Miré hacia el baño, esperando que volviera pero no regresó.
Pasaban los minutos. El camarero me miraba con expresión interrogante. Suspiré y le di la tarjeta, tragando la amargura. ¿Qué demonios acababa de pasar? ¿De verdad me había dejado ahí con la cuenta?
Pagué, sintiéndome vacío. Mientras me dirigía a la salida, una mezcla de frustración y tristeza me invadió. Todo lo que quería era una oportunidad para reconectar, para hablar como nunca lo habíamos hecho. En cambio, me sentí usado para una cena gratis.
Pero justo antes de llegar a la puerta, oí un ruido detrás de mí.
Me giré despacio, sin saber qué esperar. El estómago se me encogió, pero cuando vi a Jacinta de pie allí, me quedé sin aliento.
Llevaba en brazos una tarta enorme, sonriendo como una niña que acaba de hacer una travesura. En la otra mano sostenía globos de colores que flotaban sobre su cabeza. Parpadeé, intentando entender qué pasaba.
Antes de que pudiera hablar, se acercó con una gran sonrisa y anunció: «¡Vas a ser abuelo!».
Me quedé paralizado, incapaz de procesar sus palabras. «¿Abuelo?», repetí, como si me hubiera perdido parte de la historia.
Mi voz tembló un poco.
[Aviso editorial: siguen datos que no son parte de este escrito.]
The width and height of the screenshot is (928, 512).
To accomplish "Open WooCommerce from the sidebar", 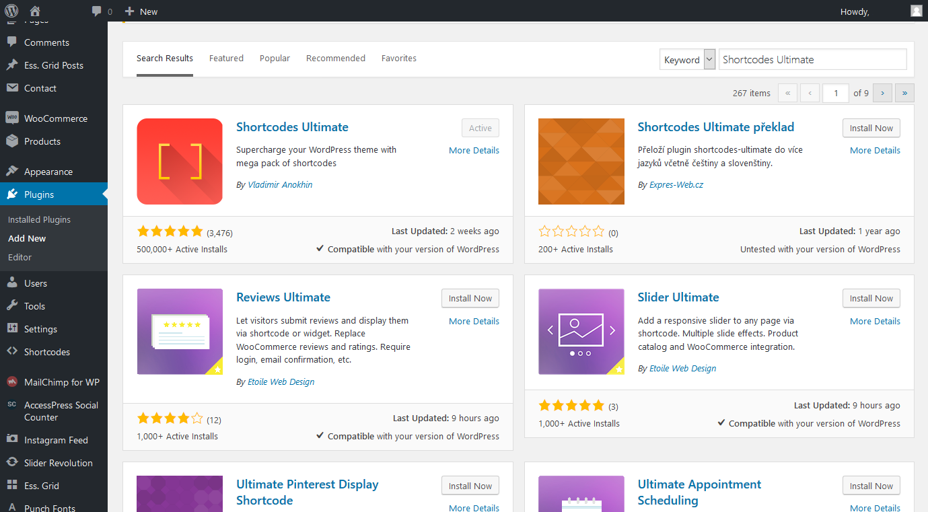I will coord(55,118).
Era lo último que esperaba y no estaba seguro de haber entendido bien.
Ella se echó a reír, sus ojos brillaban con esa energía nerviosa que había mostrado durante la cena. Pero ahora todo tenía sentido. «¡Sí! Quería darte una sorpresa», dijo, acercándose con la tarta. Era blanca, con glaseado azul y rosa, y encima ponía en letras grandes: «¡Felicidades, abuelo!».
Volví a parpadear, intentando asimilarlo. «Espera ¿has planeado todo esto?».
Asintió, los globos se movían sobre ella. «¡Sí! Lo organicé con el camarero. Quería que fuera especial. Por eso desaparecía. No te he abandonado, te lo juro. Solo quería darte la sorpresa de tu vida».
Sentí algo derretirse dentro de mí. No era decepción, ni rabia. Era otra cosa. Algo cálido.
Miré la tarta, luego la cara de Jacinta, y todo empezó a aclararse. «¿Has hecho todo esto por mí?», pregunté en voz baja, todavía incrédulo.
«Claro, Rufino», respondió dulcemente. «Sé que hemos tenido altibajos, pero quería que formaras parte de esto. Vas a ser abuelo».